Still something nagged at Fabio; he wished he could pinpoint it.

Nemeroff stood at the head of the table, towering over the seated men, his blotchy face flushed with excitement as he spoke to them.

"Consider, gentlemen. Our own nation. Under crime's flag. Where no laws will be enforced that we do not want enforced. Where poppies will grow freely in the fields. Where hunted men from anywhere on the face of the earth can find shelter and refuge."

He looked around the table, from man to man, to murmurs of approvals. One man spoke. He was short and thin; his skin was yellow; his white suit was wrinkle-free; but Dong Hee, crime's undisputed king in the Far East, ran a finger down the crease in his sleeve as he spoke:

"How do we insure this Asiphar's loyalty?"

Nemeroff noted the "we," and with a faint smile turned to the tiny Korean.

"If you will look at the screen up over the elevator door, gentlemen. Behind you, Mr. Hee." Nemeroff leaned forward, pressed a control button imbedded hi the wood of the table, causing a plywood section of the wall over the elevator door to slide back revealing a six-foot-square television screen.

Men pushed their chairs back from the table, so they could swing their bodies around and look at the screen.
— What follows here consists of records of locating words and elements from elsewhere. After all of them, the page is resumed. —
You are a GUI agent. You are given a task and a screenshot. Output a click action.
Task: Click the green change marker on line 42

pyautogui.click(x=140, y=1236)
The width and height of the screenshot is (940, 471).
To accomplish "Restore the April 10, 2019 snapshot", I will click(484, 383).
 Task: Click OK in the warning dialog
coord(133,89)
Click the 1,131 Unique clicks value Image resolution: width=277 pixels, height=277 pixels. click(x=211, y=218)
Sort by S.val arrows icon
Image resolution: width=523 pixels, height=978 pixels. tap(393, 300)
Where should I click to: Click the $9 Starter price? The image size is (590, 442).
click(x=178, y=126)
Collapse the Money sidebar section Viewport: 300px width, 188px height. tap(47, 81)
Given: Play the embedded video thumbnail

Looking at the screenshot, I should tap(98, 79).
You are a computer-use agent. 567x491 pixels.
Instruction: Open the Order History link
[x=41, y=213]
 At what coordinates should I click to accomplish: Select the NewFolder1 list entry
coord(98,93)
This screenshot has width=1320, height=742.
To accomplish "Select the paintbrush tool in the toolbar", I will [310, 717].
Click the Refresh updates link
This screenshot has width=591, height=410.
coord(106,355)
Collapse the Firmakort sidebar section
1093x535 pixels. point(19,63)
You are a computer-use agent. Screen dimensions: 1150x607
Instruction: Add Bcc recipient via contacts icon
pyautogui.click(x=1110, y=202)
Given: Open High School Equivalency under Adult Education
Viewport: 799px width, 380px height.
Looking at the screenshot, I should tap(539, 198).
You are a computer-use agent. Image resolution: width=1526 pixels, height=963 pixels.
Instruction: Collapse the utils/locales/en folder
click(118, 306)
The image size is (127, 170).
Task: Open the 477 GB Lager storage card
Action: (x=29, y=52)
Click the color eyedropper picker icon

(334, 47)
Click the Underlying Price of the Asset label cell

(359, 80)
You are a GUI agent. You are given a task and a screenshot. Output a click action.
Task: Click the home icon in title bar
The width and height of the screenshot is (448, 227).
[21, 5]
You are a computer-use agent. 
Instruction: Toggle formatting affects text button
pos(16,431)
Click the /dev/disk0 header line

Nemeroff pressed another button. Immediately, the sound of a voice was heard. "Oh, do it. Do it some more." It was a man's voice, thick and guttural, and it was pleading. Then the screen lightened into a picture of

Asiphar, his fat body a study in black against the white sheets, his body being violated by a fair-skinned blonde girl armed with a hand vibrator. They were naked.

Nemeroff let it run for thirty seconds, then turned down the sound, but let the picture continue.

He cleared his throat and eyes turned back to him.

"That is your soon-to-be-President Asiphar," he said coldly. "He is a swine. He will do anything for the promise of a woman."

Dong Hee spoke again. His English was precise and delicate, as were his features. "That is so, Baron, I am sure. But when he is president, what guarantee will we have that… satisfying his aberrations will still be enough?" As he spoke, his right side and shoulder flickered with the bluish colour from the TV screen. "After all, as president, he should be able to make his choice of women. He will have wealth, position. Will he really need us to be his pimps?"

The others had been watching Hee with interest. Now they turned to Nemeroff for his answer.

"You make a very good point, Mr. Hee." As he looked around the room, he saw a puzzled look on Fabio's face. "True enough, as president of Scambia, Asiphar would have certain power. But as for wealth? Whatever his dreams are, they will not be realized.